The inability to immediately see fresh content, the "lack of immediacy" issue, deteriorated user experience. To address this, it was necessary to improve the system, and a project to implement a real-time recommendation system began.
The projects goal was to reflect user-posted content immediately as recommendation candidates to recommend fresher posts. The system was changed significantly, switching from daily candidate pool generation to model-based real-time candidate generation and from offline to online vector search operations.
This article focuses on the changes made to the vector search structure.
Structure of the new real-time recommendation system and why vector DB was needed
The overall operating flow of the newly developed real-time recommendation system is as follows:
To implement real-time recommendations as above, tasks previously performed offline in the recommendation system had to be converted to online operations. Two tasks were necessary: First, we needed to switch the space for storing post embeddings from an offline to an online storage. Second, previously all posts eligible for recommendation were pre-searched offline and stored online; now, immediate similarity searches must be performed without intermediate storage.
We believed that to implement these two functions—online storage and real-time similarity search—a vector DB was needed, and we began exploring various vector DB platforms.
Heres a summary of the process so far:
- The existing recommendation system performed similarity searches using offline storage and batch processing, causing a lack of immediacy.
- The primary problem was the full-day delay before a post could be included in the recommendation candidates, preventing immediate content delivery.

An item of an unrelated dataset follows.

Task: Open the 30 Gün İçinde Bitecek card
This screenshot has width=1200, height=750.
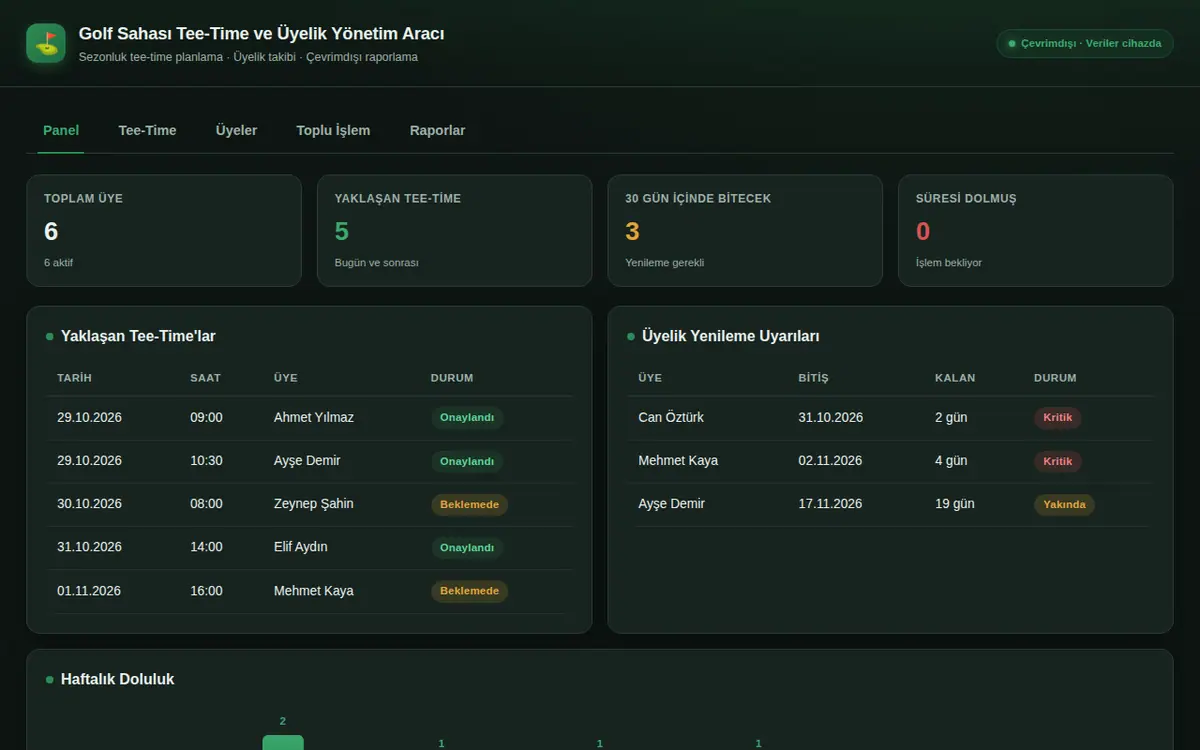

- To solve this, we decided to turn all offline operations online. This required storing post embeddings online and performing real-time similarity searches without intermediate processes.
- A vector DB was needed to handle real-time storage and similarity processing.
Criteria for selecting vector DB and why Milvus was chosen
With the recent development of the vector DB ecosystem, many options have emerged. To select a suitable platform, we established several criteria:
- It must be a dedicated vector DB.
- It must be open source.
- It must be deployable on-premises.
- It must operate stably under high load with low latency for real-time recommendations.
When exploring under these criteria, the appropriate frameworks were Milvus and Qdrant. Lets compare these two frameworks.
| Criteria | Milvus | Qdrant |
|---|---|---|
| Performance (QPS (queries per second), latency)(reference) | 2406 req/s, 1ms | 326 req/s, 4ms |
| Storage/compute separation | O | X |
| Stream and batch support | O | X |
| GitHub stars (indicative of community size and activity) | 35.9K stars | 24.6K stars |
| Number of supported in-memory index types | 10 (reference) | 1 (HNSW only) |
Milvus showed superior performance compared to Qdrant and offered higher stability through storage and compute separation. It also supported various index algorithms, allowing optimization via multiple experiments tailored to our scenarios. It supports online INSERT and offline bulk INSERT, which means features to respond to embedding updates can be implemented, and the active community makes it easy to get information when issues arise.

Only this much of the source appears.